## TRY IT
Line by line, copy the material below exactly as given.

-- GIVEN DATA follows --

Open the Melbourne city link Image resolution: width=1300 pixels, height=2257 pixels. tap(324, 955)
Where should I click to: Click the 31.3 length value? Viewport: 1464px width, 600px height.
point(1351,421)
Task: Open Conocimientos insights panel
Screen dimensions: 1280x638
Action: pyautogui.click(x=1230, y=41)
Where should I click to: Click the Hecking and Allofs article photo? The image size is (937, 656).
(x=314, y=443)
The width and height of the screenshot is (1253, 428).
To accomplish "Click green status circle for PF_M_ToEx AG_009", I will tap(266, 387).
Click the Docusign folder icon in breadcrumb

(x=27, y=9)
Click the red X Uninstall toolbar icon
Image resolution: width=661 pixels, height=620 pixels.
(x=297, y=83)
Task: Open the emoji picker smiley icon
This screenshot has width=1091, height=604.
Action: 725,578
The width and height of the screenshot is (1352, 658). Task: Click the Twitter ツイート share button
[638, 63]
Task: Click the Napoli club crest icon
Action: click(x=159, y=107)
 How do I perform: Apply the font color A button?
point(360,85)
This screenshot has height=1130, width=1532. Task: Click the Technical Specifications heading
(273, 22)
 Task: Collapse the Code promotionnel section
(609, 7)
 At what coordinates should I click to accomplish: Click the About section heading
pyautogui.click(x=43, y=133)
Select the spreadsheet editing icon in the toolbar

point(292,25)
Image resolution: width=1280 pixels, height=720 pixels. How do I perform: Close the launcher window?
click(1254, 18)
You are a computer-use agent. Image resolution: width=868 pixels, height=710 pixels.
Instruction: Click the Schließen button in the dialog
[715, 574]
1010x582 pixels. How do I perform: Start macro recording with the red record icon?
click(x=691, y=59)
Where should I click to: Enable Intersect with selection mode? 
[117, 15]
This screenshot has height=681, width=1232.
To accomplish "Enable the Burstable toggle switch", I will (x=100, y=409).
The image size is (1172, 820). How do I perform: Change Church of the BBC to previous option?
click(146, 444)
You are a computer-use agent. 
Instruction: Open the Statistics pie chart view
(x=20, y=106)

-- GIVEN DATA concluded --

## YOUR RESPONSE
Open the Melbourne city link Image resolution: width=1300 pixels, height=2257 pixels. tap(324, 955)
Where should I click to: Click the 31.3 length value? Viewport: 1464px width, 600px height.
point(1351,421)
Task: Open Conocimientos insights panel
Screen dimensions: 1280x638
Action: pyautogui.click(x=1230, y=41)
Where should I click to: Click the Hecking and Allofs article photo? The image size is (937, 656).
(x=314, y=443)
The width and height of the screenshot is (1253, 428).
To accomplish "Click green status circle for PF_M_ToEx AG_009", I will tap(266, 387).
Click the Docusign folder icon in breadcrumb

(x=27, y=9)
Click the red X Uninstall toolbar icon
Image resolution: width=661 pixels, height=620 pixels.
(x=297, y=83)
Task: Open the emoji picker smiley icon
This screenshot has width=1091, height=604.
Action: 725,578
The width and height of the screenshot is (1352, 658). Task: Click the Twitter ツイート share button
[638, 63]
Task: Click the Napoli club crest icon
Action: click(x=159, y=107)
 How do I perform: Apply the font color A button?
point(360,85)
This screenshot has height=1130, width=1532. Task: Click the Technical Specifications heading
(273, 22)
 Task: Collapse the Code promotionnel section
(609, 7)
 At what coordinates should I click to accomplish: Click the About section heading
pyautogui.click(x=43, y=133)
Select the spreadsheet editing icon in the toolbar

point(292,25)
Image resolution: width=1280 pixels, height=720 pixels. How do I perform: Close the launcher window?
click(1254, 18)
You are a computer-use agent. Image resolution: width=868 pixels, height=710 pixels.
Instruction: Click the Schließen button in the dialog
[715, 574]
1010x582 pixels. How do I perform: Start macro recording with the red record icon?
click(x=691, y=59)
Where should I click to: Enable Intersect with selection mode? 
[117, 15]
This screenshot has height=681, width=1232.
To accomplish "Enable the Burstable toggle switch", I will (x=100, y=409).
The image size is (1172, 820). How do I perform: Change Church of the BBC to previous option?
click(146, 444)
You are a computer-use agent. 
Instruction: Open the Statistics pie chart view
(x=20, y=106)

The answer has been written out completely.